If you want round biscuits, gently start rolling the dough out till you get to roughly 1/2cm thickness. Then using biscuit cutters of any size you prefer, punch out the biscuits. Round up the remaining dough (which now looks like a sheet with holes all over) and bring it together to form a dough again. Repeat the rolling and cutting process one more time. To avoid leaving too much uncut dough, cut the circles as close to possible.

If you want rectangular biscuits, roll the dough out gently into an even sized square/rectangular shape. I find that if I fold the baking papers at the end and roll the dough out so that it fills the pocket created by the baking paper, it gives me an even sized square or rectangle. Then depending on how good you are with judging size (which sometimes is a challenge for me!), I either cut rectangular sized biscuits or I use a ruler to get a more precise rectangle.

Once you have cut the dough into the shape you want, chill it in the fridge for 15 mins. Because of the heat, trying to handle the biscuits at this stage usually results in some wonkiness. In the meantime, preheat your oven to 180 degree celcius.

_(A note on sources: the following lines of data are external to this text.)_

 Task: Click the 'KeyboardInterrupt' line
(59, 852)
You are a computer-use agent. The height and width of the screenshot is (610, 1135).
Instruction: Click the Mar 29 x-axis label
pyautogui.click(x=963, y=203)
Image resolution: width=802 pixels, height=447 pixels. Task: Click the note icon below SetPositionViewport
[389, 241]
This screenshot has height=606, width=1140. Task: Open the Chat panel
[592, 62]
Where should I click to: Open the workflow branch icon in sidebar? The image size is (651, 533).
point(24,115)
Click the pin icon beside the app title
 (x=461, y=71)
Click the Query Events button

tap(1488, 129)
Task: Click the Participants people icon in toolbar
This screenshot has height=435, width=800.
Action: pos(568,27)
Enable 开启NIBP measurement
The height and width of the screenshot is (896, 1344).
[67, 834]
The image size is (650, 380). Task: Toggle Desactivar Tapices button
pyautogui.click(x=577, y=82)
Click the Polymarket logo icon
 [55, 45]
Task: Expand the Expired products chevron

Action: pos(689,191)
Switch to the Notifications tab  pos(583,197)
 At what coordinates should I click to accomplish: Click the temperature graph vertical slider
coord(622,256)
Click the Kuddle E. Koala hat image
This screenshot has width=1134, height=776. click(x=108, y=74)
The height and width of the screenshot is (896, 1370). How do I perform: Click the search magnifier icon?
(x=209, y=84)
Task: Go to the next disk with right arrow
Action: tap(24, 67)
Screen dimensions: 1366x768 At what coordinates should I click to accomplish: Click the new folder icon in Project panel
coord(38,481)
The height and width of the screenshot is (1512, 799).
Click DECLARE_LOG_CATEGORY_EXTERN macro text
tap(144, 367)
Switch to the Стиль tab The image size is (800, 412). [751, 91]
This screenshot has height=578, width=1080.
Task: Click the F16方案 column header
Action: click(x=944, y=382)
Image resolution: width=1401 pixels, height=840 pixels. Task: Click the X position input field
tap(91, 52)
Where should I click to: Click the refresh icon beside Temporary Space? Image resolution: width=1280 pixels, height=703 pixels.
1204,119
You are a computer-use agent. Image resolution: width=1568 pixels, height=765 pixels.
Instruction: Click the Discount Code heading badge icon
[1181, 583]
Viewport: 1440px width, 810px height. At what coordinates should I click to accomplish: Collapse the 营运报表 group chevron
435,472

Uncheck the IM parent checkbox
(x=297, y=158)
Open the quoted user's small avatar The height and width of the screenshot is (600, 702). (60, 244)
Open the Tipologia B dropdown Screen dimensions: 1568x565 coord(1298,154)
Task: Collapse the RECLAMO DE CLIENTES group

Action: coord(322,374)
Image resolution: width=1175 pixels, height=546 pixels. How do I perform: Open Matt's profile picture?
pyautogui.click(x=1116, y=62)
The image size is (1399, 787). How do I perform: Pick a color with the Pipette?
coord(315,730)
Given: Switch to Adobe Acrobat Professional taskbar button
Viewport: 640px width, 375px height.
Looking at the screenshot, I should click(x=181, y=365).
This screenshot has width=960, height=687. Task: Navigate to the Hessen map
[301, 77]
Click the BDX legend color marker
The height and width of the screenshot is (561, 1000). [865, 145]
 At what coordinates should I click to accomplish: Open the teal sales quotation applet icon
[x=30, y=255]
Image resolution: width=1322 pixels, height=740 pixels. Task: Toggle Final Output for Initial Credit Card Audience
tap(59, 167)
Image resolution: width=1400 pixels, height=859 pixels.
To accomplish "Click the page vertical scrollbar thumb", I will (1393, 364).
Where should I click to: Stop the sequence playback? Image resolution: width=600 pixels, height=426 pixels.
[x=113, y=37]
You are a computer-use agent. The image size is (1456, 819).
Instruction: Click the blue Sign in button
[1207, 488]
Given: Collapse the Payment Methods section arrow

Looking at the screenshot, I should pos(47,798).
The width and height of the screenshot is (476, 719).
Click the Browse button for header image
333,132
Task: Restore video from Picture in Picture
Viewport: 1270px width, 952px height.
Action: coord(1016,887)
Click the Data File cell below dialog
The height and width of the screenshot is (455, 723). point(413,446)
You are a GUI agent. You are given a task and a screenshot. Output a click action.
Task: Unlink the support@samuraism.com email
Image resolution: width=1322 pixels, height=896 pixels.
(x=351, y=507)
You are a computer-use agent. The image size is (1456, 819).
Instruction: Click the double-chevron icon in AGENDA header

After 15 mins, place the cut biscuits on your baking tray, lined either with silpat or baking paper, and place the tray in the middle rack of the oven (My oven does not have a gas mark, so I go with the temperature & timer) The biscuits should take about 10-12 mins to bake and you’re looking for a nice golden colour only. Don’t let them go over on the colour, else they start to taste unpleasant.

Once baked, take them out of the oven and let them cool for 10 mins. After that I gently remove them and keep them on wire rack or plate to cool down completely.